Black's method is an election method proposed by Duncan Black in 1958 as a compromise between the Condorcet method and the Borda count. This method selects a Condorcet winner. If a Condorcet winner does not exist, then the candidate with the highest Borda score is selected.

Properties 

Among methods satisfying the majority criterion, Black's method gives the minimum power to the majority and hence the method is best at protecting minorities.

Satisfied criteria 

Black's method satisfies the following criteria:

 Unrestricted domain
 Non-imposition (a.k.a. citizen sovereignty)
 Non-dictatorship 
 Homogeneity
 Condorcet criterion
 Majority criterion
 Pareto criterion (a.k.a. unanimity)

*SET EXERCISE A*:
According to the text on Black's method, in what year was the method proposed?
*SET EXERCISE B*:
Say whether each statement agrees with the text on Black's method, answering yes or no and quoting the deciding words: (i) When no Condorcet winner exists, the candidate with the highest Borda score is selected. (ii) Among methods satisfying the majority criterion, Black's method gives the majority the most power. (iii) Black's method satisfies the Pareto criterion.

*DATA EXCERPT*:

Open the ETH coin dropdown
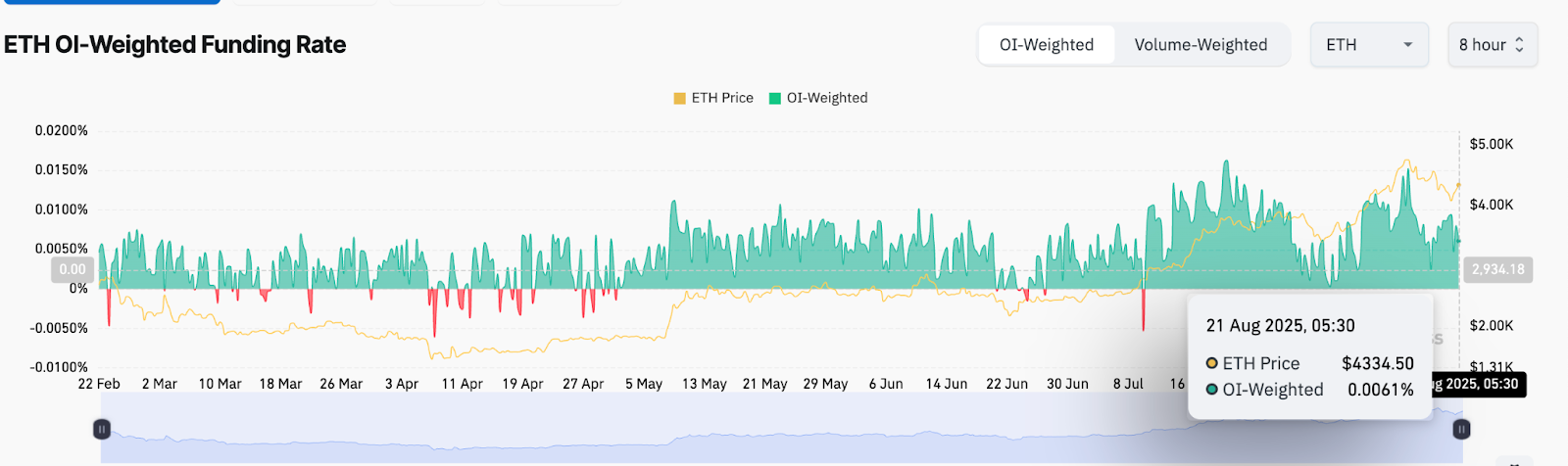The width and height of the screenshot is (1568, 466). [x=1369, y=45]
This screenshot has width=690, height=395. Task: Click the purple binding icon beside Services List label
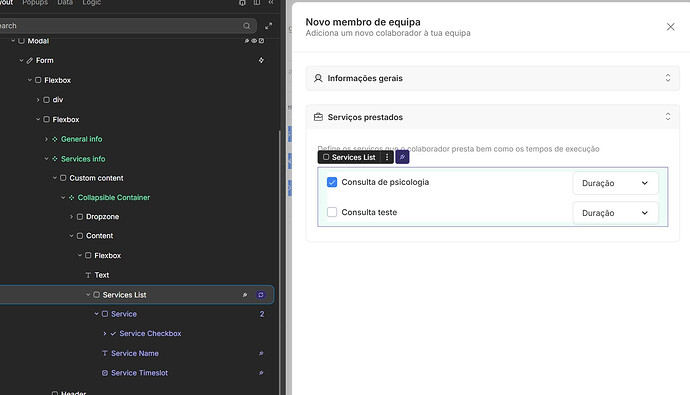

*CORRECT RESPONSE A*:
1958

*CORRECT RESPONSE B*:
(i) Yes: "If a Condorcet winner does not exist, then the candidate with the highest Borda score is selected."
(ii) No: "Black's method gives the minimum power to the majority"
(iii) Yes: "Pareto criterion (a.k.a. unanimity)"